O filme tem por debaixo de si uma boa linha de mistério envolto desde o início e Evans deixa muito disso à interpretação do espectador na sua ausência de explicações maiores sobre a figura mística em que louvam. Abrindo espaço para coisas além da realidade tomarem forma em um filme que segue uma linha tão tênue de realismo, tanto na forma com que o diretor cria a vida e o cotidiano dessa população quanto na violência brutal e gráfica que só aumenta em doses conforme o Thomas vai desvenda os segredos macabros dessa ilha.

Com isso, não demoramos muito para saber que Thomas tem uma estranha conexão com a estranha deusa da ilha, sempre a vendo em diferentes ocasiões em vislumbres tenebrosos assim como as ações dela na fauna e flora da ilha, como se tivessem uma vida própria.

O NASCIMENTO DE UM NOVO DEUS

Quando mais tarde descobrimos que a forma física dessa deusa era feita prisioneira na ilha e alimentada pelo de sangue pelos seus ditos discípulos. Quando Thomas dá de cara com a macabra figura, ela se dirige a ele como um conhecido e diz que o esperava. Logo que é tocado pela deusa, ele descobre os segredos cruéis dos três homens que chegaram aquela ilha e iniciaram o culto religioso baseando-se na figura dela, com medidas muito questionáveis claro.

Acontece que a Deusa percebendo a presença de Thomas ali naquela ilha, tenta entrar em contato com ele, pois ela o escolheu, para ser o que ela era, para ele se tornar, o novo deus da fauna e da flora daquele lugar.

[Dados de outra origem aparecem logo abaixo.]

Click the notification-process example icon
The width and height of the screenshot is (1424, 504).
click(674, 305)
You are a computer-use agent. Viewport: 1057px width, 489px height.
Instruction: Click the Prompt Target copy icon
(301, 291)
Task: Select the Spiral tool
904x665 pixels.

Ele após ter todo esse vislumbre, queima o corpo dela com fogo, a libertando daquela forma. Após ele matar o fanático Quinn, interpretado por Mark Lewis Jones, que havia tomado posse do culto religioso e da ilha, e libertado sua irmã, Thomas perto da morte, parece se fundir com a ilha quando o vemos deitado na grama e as plantas começam a circular pelo seu corpo e curando as suas feridas enquanto ele sorri olhando para o céu. Um sinal de Deus na vida dele que ele pensou que havia perdido?! Com certeza.

O APOSTÓLO

O personagem de Stevens desde o início se assume como um homem perdido e sem fé, um antigo seguidor da palavra de Deus que no momento que mais precisou, não foi atendido pelo Senhor, como é mostrado nos flashbacks de suas missões religiosas na Ásia, que só lhe resultaram em uma tortura tanto mental como física quando uma cruz em brasa lhe é queimada nas costas.

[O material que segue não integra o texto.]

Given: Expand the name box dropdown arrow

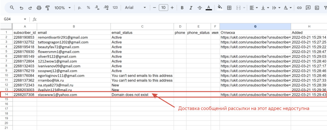Looking at the screenshot, I should (25, 19).
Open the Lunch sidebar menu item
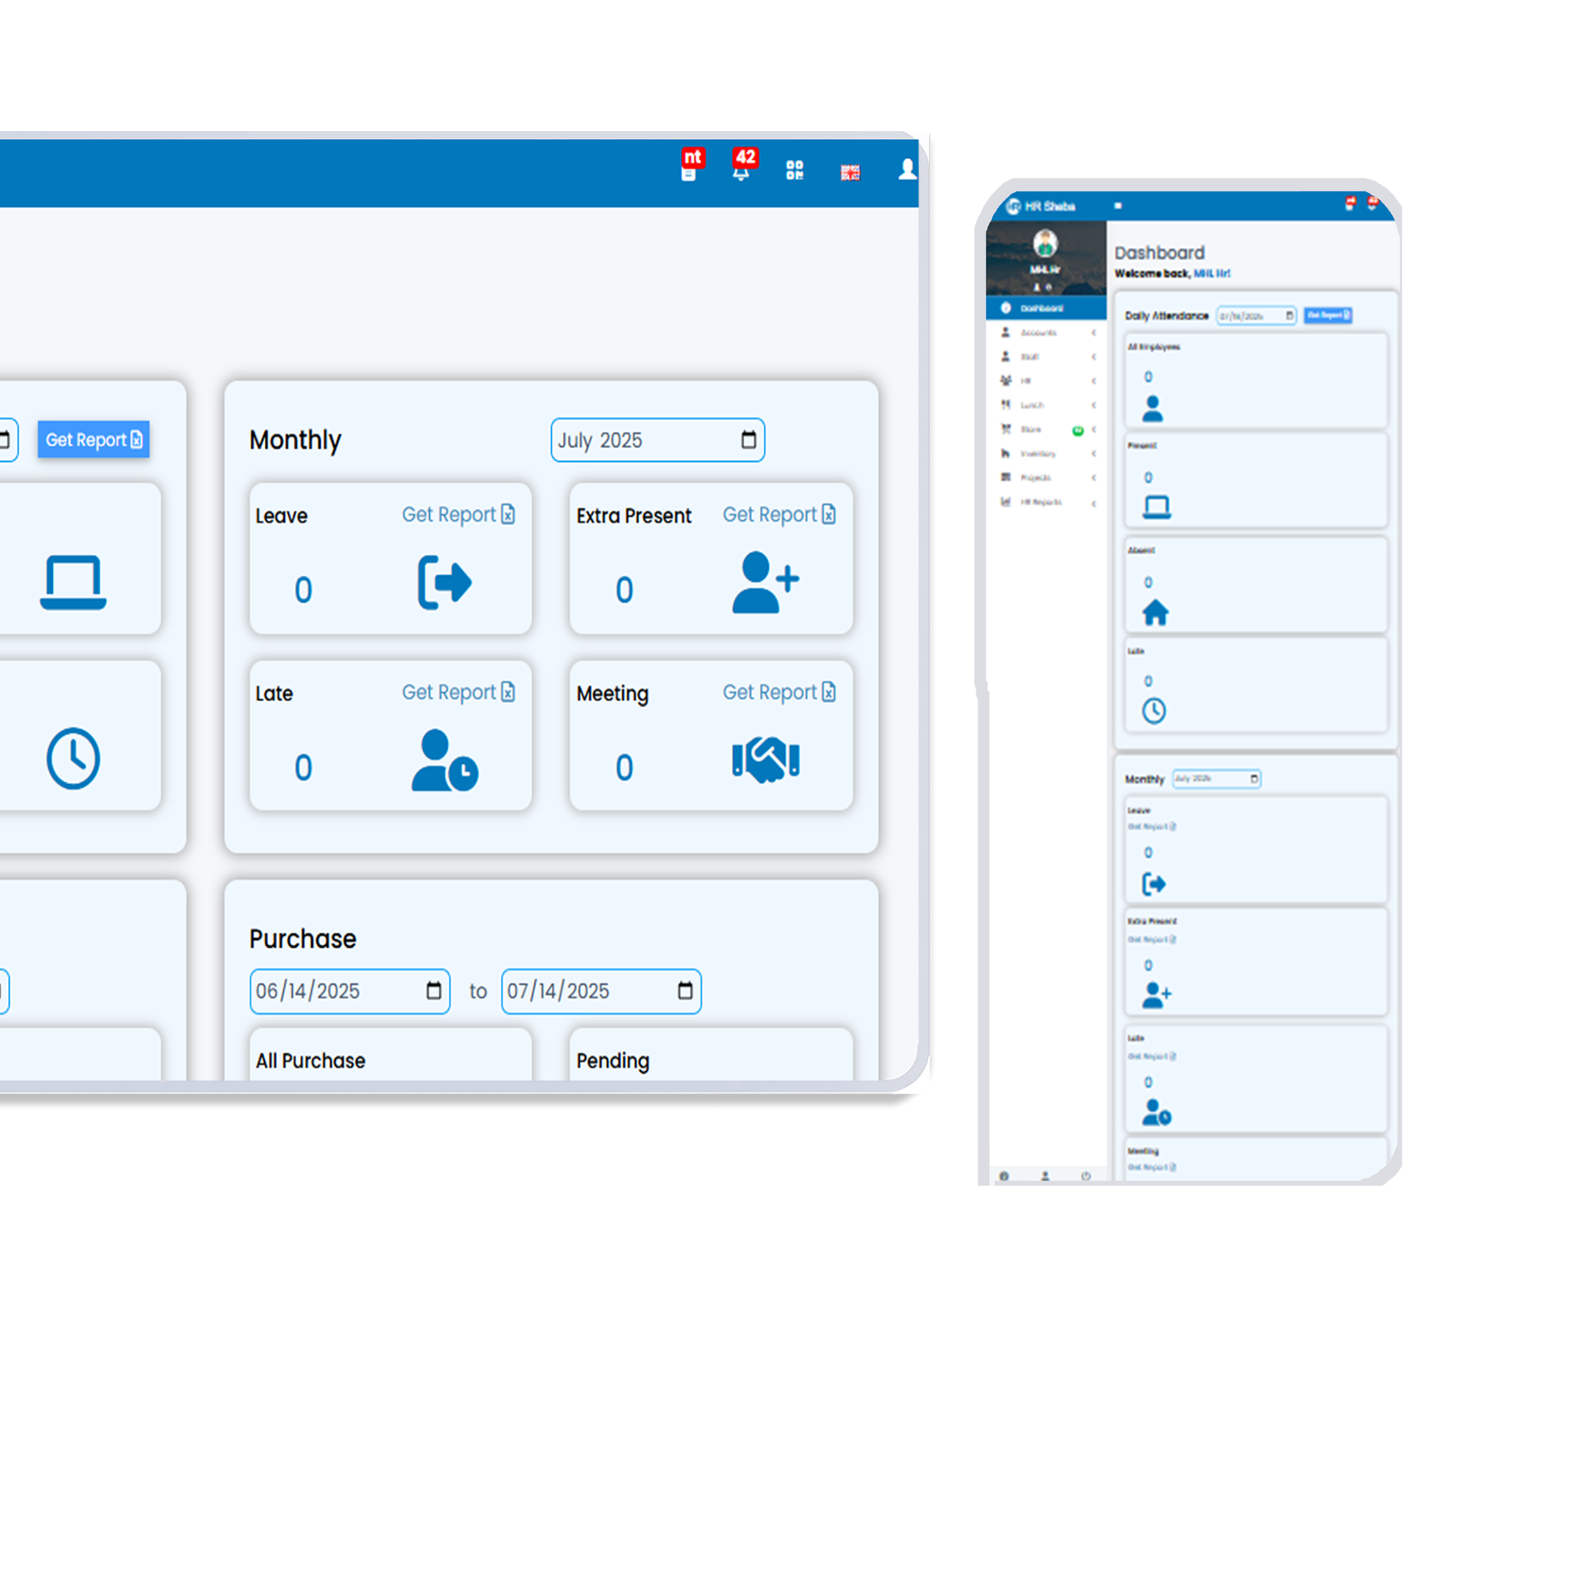This screenshot has width=1581, height=1589. tap(1032, 405)
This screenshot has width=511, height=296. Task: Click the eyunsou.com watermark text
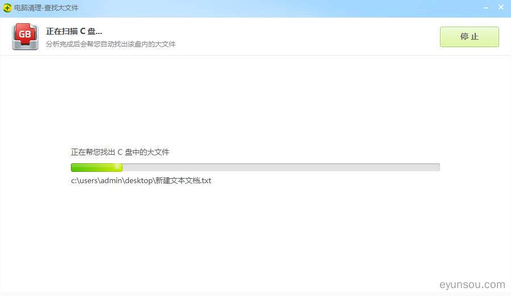(x=472, y=285)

Ele é o Apóstolo que o título indica, o homem que chega naquela ilha em uma missão, luta contra os falsos discípulo, libertando a ilha da presença deles, chegando ao ponto da ilha literalmente sangrar. E que depois de uma tortuosa jornada de libertar a única pessoa que lhe restava de amor na vida, que era a sua irmã, e subsequentemente a própria Deusa, ele acaba se tornando o novo guardião ou “Deus”, daquela ilha. Após a deusa ter o escolhido para herdar os seus gloriosos poderes, coisa que claramente vemos durante o seu ultimo encontro com ela.

Não é à toa que o personagem de Michael Sheen está vivo no final. Ele, depois de ver tudo pelo que lutou e construiu se auto destruir graças aos seus pecados e pela forma errada com que interpretou os desejos da antiga Deusa, pode agora talvez se tornar um seguidor humilde e são do novo Deus da ilha.